国民政府军事委员会政治部第三厅为了提高戏曲演员的政治觉悟和文化艺术修养,举办了“战时留汉歌剧演员讲习班”。厅长郭沫若在开学典礼上,以班主任的身份讲了话。田汉根据讲话内容写了一首歌词,由冼星海作曲教唱。歌词的前几句是:

同志们,别忘了,

我们第一是中华民族的儿女,第二是戏剧界的同行。抗战使我们打成一片,

抗战使我们欢聚在一堂。

……

结业时,周恩来亲自召开了座谈会,发出了七百多份结业证书。

我小时见到过由郭沫若、田汉签名并发给母亲的结业证和积极参加抗日演出活动的奖状。虽经离乡背井,颠沛流离,累遭日军狂轰乱炸,却仍珍藏到了上世纪六十年代。田汉被批判时,母亲把奖状偷偷烧掉了。

宁可贫困也不做亡国奴

鄂东要塞田家镇失守后,武汉岌岌可危,国民政府决定迁都重庆。

母亲当时有多个选择:一是留在武汉;二是依附权贵离开武汉,据姨妈讲,当时国民党某上将的三儿子向母亲表示爱恋,被母亲断然拒绝。母亲最终选择了响应第三厅的号召,撤离武汉,继续以“艺”抗日。

撤离武汉前,第三厅成立了十个汉剧和六个楚剧抗敌流动宣传队,要在武汉实施一个艺术上的“坚壁清野”。母亲响应周恩来“到后方去作宣传工作”、“剧场即战场,舞台即炮台”、“追随政府抗战到底,不替敌人歌舞升平”的号召,撤出武汉,进入未被日寇占领的乡村。据武汉市文化局编写的《汉剧志》记载:“滞留新堤(今洪湖市)的汉剧演员李罗克、万盏灯等组织了班社演出,魏平原、李彩云、大和尚、牡丹花、董金阶、严玉声等名伶先后到新堤演出,新堤成了沦陷区汉剧艺人的集中地。”说明母亲实践了到沦陷区继续为抗日军民演出的承诺。

母亲曾对我说,他们那个队打算边演出边由沙市、宜昌进入重庆。在沙市一带演出时,遭到了日本空军的轰炸,演出人员大部分死伤,队伍打散,母亲只得护着年迈的“太”逃到了重庆。母亲失去了戏班,只好在重庆打锣湾租房闲住,直到日寇投降才回到武汉结婚生子,后来家庭发生变故,再次以演戏谋生。
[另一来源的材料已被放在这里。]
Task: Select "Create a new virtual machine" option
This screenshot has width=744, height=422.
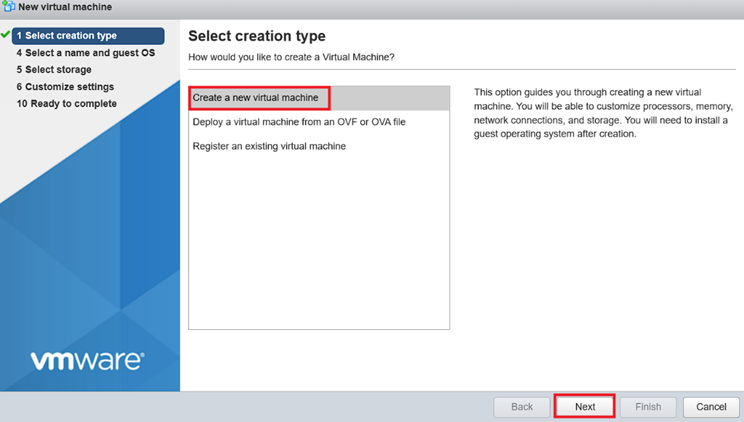Action: tap(256, 98)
上世纪50年代初,各地组建国营剧团,母亲应邀参加了黄冈地区汉剧团,她积极响应党的“文艺为工农兵服务的方针”号召,满怀热情地在农村、工矿演出,几十年如一日,直到八十年代还演出了《辕门斩子》中的杨六郞等戏,深受广大汉剧观众的欢迎。期间,不仅演三生戏,也演老旦戏,戏路子更为宽泛。

母亲离世三十多年了,她慈祥和善的面容,淡泊名利低调为人的品格,一丝不苟认真唱戏的作风,对党和祖国热爱忠诚的感情,一直萦绕于我的脑际。我虽已经退休,但仍以母亲为榜样,在新时代文艺道路上发挥余热。